Die Übung wird beendet und nun folgt die Nachbesprechung. Praxisanleiter Tim Polak steuert von seinem Tablet einen großen Monitor, auf dem die Videoaufzeichnung gezeigt wird. Alle Beteiligten können nun ihre Arbeit sehen, Polak fragt nach, warum die eine oder andere Maßnahme ergriffen wurde, wie sicher sind das Team in der Arbeit fühlte und wie die Zusammenarbeit klappte.
Ziel der Simulationen ist vor allem die Steigerung der Patienten-Sicherheit, so Praxisanleiter Philipp Güttinger. Während die Medizintechnik zuverlässig ist und die Notfallsanitäter fachlich gut ausgebildet sind, entstehen Probleme oft aus dem Zusammenspiel im Team. Abgeleitet aus den Erfahrungen in der Luftfahrt geht es beim Crew Resource Management um die Teamleistung und die Teamkommunikation. Zu den Schlagworten gehören dabei beispielsweise „10 for 10“, damit das Team in zehn Sekunden bespricht, was in den nächsten zehn Minuten ansteht und welche Ziele erreicht werden sollen. Gute Kommunikation hilft Missverständnisse zu vermeiden. Güttinger versteht dabei die Simulation nicht als Kontrolle, sondern als Unterstützung und Training.
Professor Dr.
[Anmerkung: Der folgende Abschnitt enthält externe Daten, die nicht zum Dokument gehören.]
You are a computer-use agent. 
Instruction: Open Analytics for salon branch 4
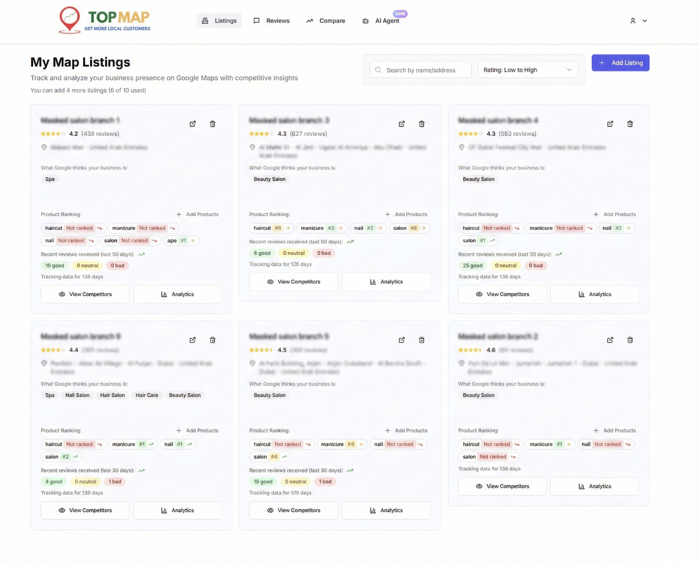pos(594,294)
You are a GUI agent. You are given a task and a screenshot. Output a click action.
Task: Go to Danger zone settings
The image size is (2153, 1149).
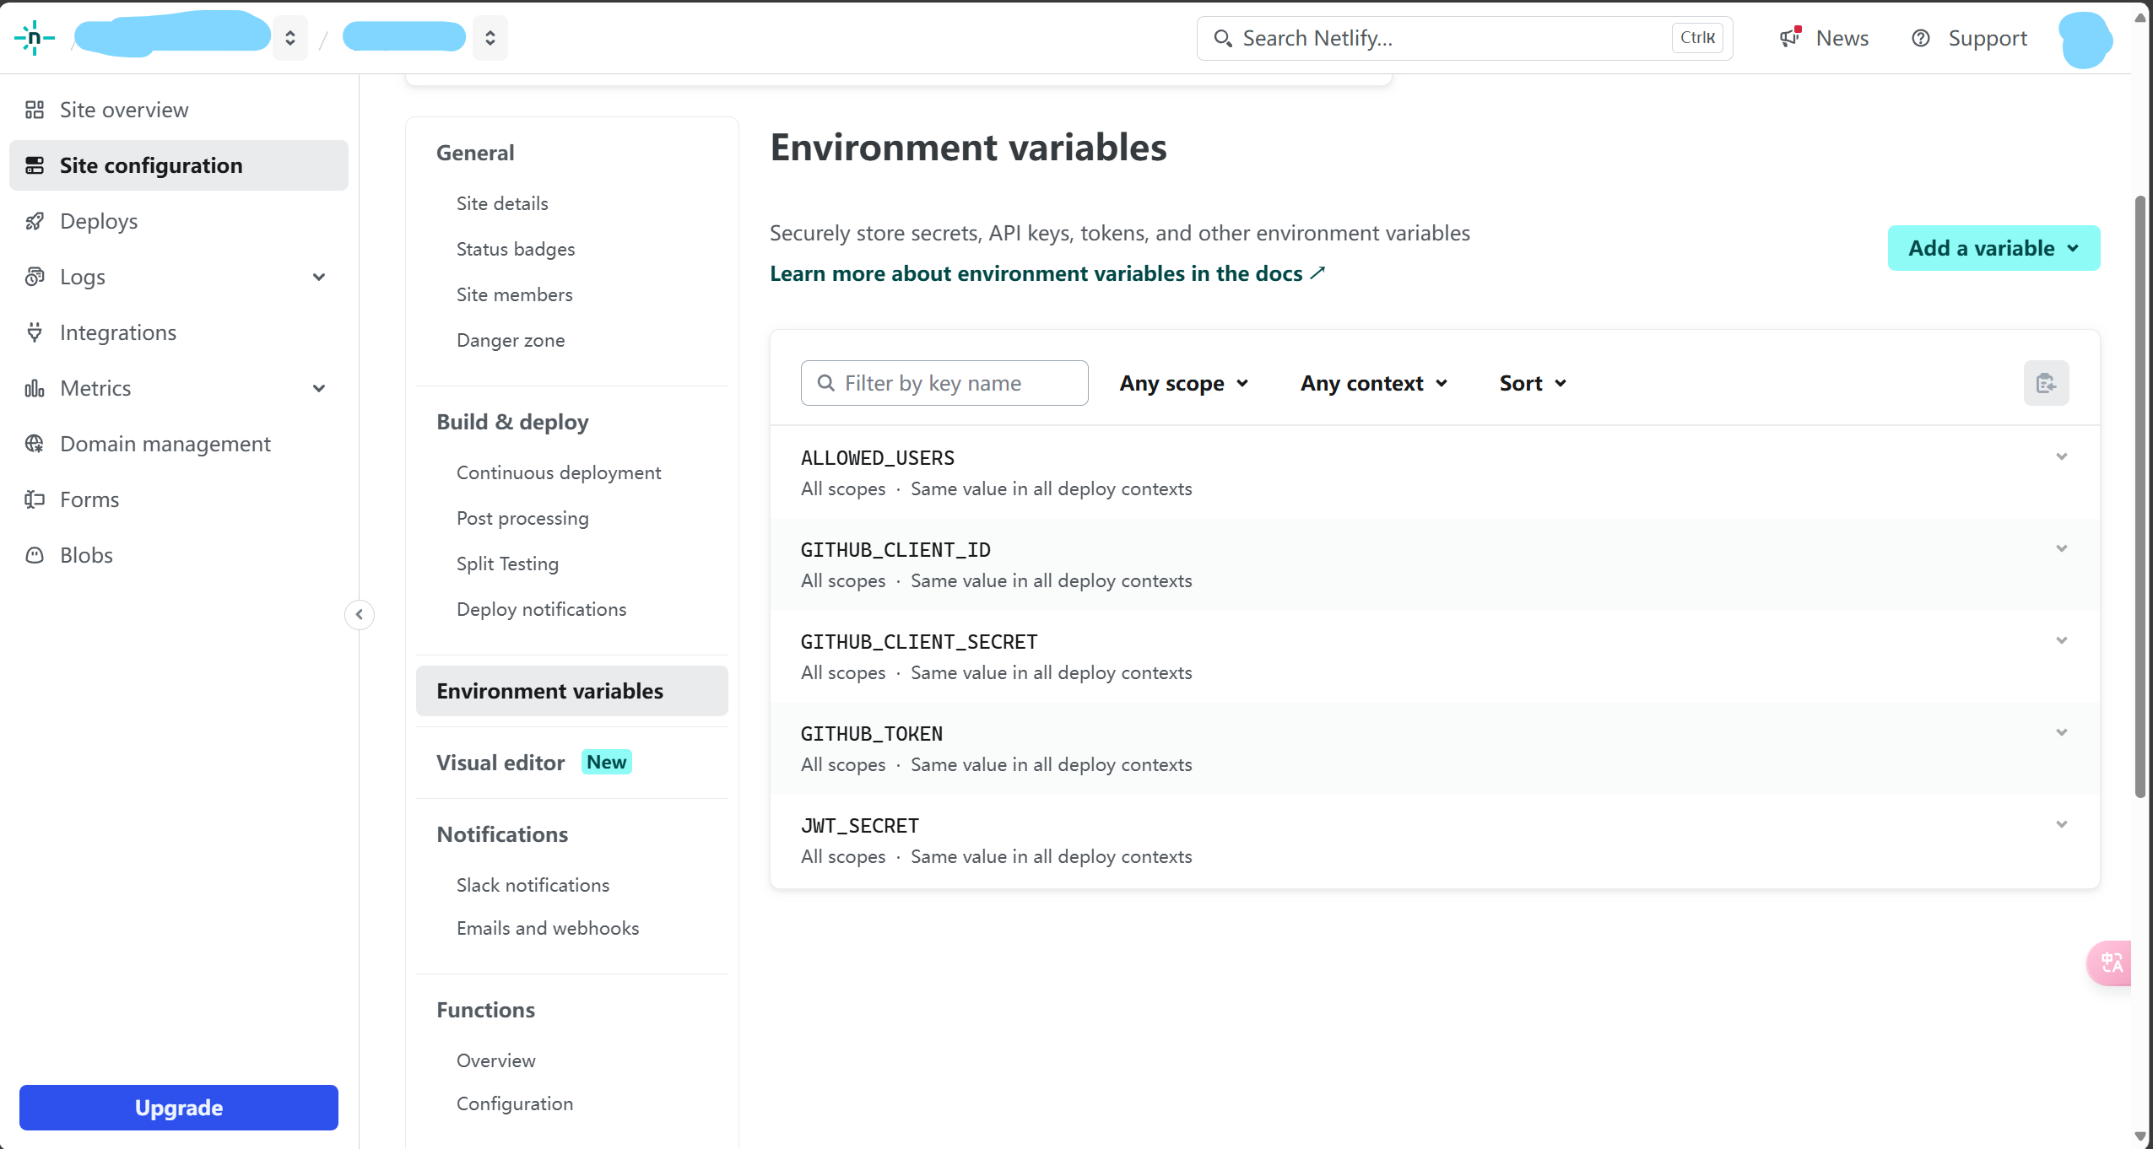511,340
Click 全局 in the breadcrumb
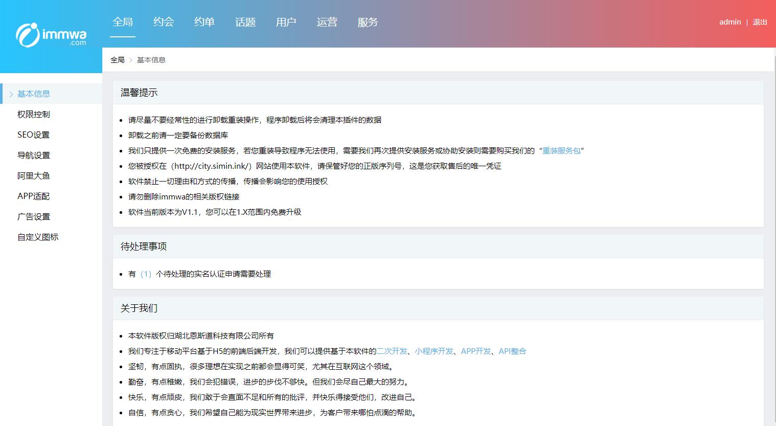Screen dimensions: 776x426 point(118,60)
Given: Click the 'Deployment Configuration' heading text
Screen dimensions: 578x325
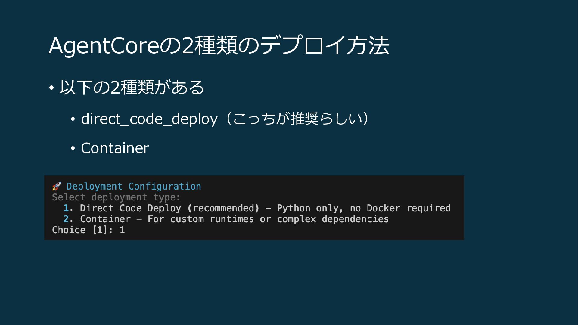Looking at the screenshot, I should pos(134,186).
Bernd Kühlmuß, der ärztliche Verantwortliche im DRK-Rettungsdienst, ist begeistert von dieser Form der Simulation. Gut ausgebildete Notfallsanitäter entlasten die Notärzte und dürfen in genau definierten Situationen Medikamente geben, dabei soll die Medikamentengabe noch ausgeweitet werden. Nicht jeder Einsatz erfordert einen Notarzt, sie werden bei manchen Szenarien durch die Notfallsanitäter substituiert.
Während anders wo in Rettungswagen-ähnlichen Containern geübt wird, haben die Retter in Heidenheim und Ulm ihre gewohnte Arbeitsumgebung. Diese Simulationsübungen werden den rund 500 Mitarbeitenden als Fortbildung angeboten, niemand muss an solch einer Übung teilnehmen. Da die Rückmeldungen der bisherigen Übungsteilnehmer absolut positiv sind, geht Kühlmuß davon aus, dass es auch gar keinen Zwang braucht, damit alle Mitarbeitenden im Lauf der Zeit das Angebot wahrnehmen.
Ein weiterer Vorteil der mobilen Ulmer Lösung besteht darin, dass die Übungsumgebung auf die Rettungswachen kommt und damit die Wege kurz gehalten werden. In nur rund dreieinhalb Minuten ist das Fahrzeug-Duett an den Strom angeschlossen und über Funkverbindungen einsatzklar.
Der DRK Rettungsdienst Heidenheim-Ulm hat in diese Simulationsanlage rund eine viertel Million Euro investiert, Krankenkassen oder Landkreise beteiligen sich nicht an der Finanzierung, da die Aus- und Weiterbildung nach bisheriger Gesetzeslage einzig Sache der Hilfsorganisationen ist.